Armi chimiche dietro casa

Grazie a mrjive leggo un articolo di Alessandro Robecchi:

Forse quando hanno finito con Saddam gli ispettori dell’Onu possono venire qui. Se sono bravi a cercare armi chimiche di distruzione di massa e da avvelenamento collettivo, qui non avrebbero che l’imbarazzo della scelta: Priolo, Marghera, un bell’incrocio trafficato di Milano o di Roma.
Chissà se i mefitici generali di Saddam dimostrano, nel nascondere le «pistole fumanti», la stessa fantasiosa creatività dei dirigenti dell’Enichem. Quelli che «allungavano» con soda e calce i rifiuti tossici per farli sembrare meno tossici, quelli che versavano il mercurio nei tombini (cioè in mare). E che del magistrato inquirente, che si aggirava in zona, dicevano «u futtemo», lo freghiamo, chissà come si dice in iracheno.
Come al solito, paga la popolazione civile: ci vuole un bel coraggio per mettere al mondo un bambino a Baghdad, oggi, ma anche farlo a Priolo non è del tutto sicuro.

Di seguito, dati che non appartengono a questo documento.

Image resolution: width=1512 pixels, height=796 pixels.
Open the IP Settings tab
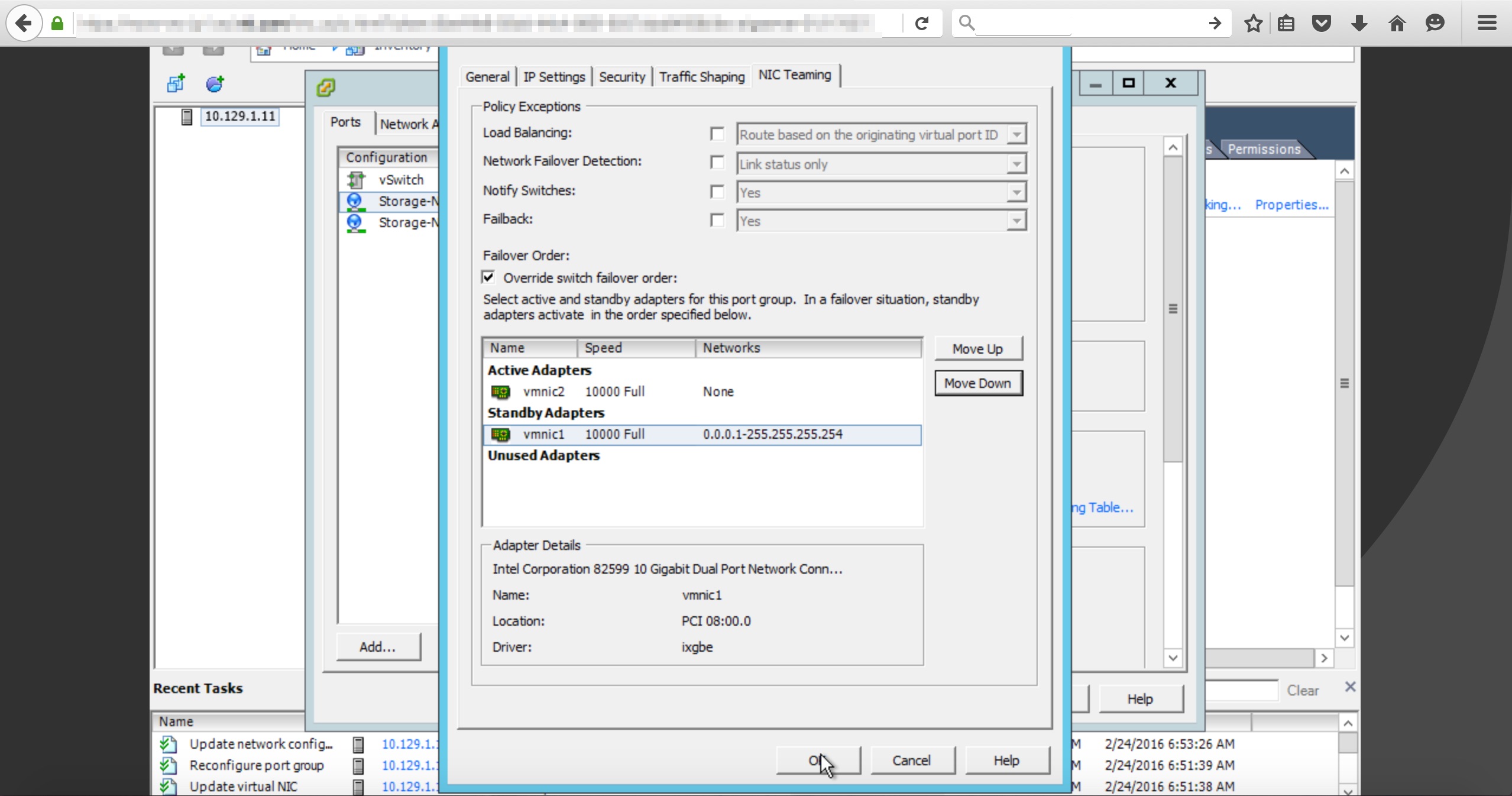coord(553,77)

Corollario italiano: un medico (un primario di pediatria) va ripetendo che nell’impennata delle malformazioni nel triangolo maledetto Augusta-Priolo-Melilli c’è di mezzo il mercurio, e lo dice da vent’anni, e non succede niente. Risparmio stimato dell’azienda, dieci miliardi (lire) all’anno, mettetevi una mano sulla coscienza, una sulla calcolatrice e fare due conti.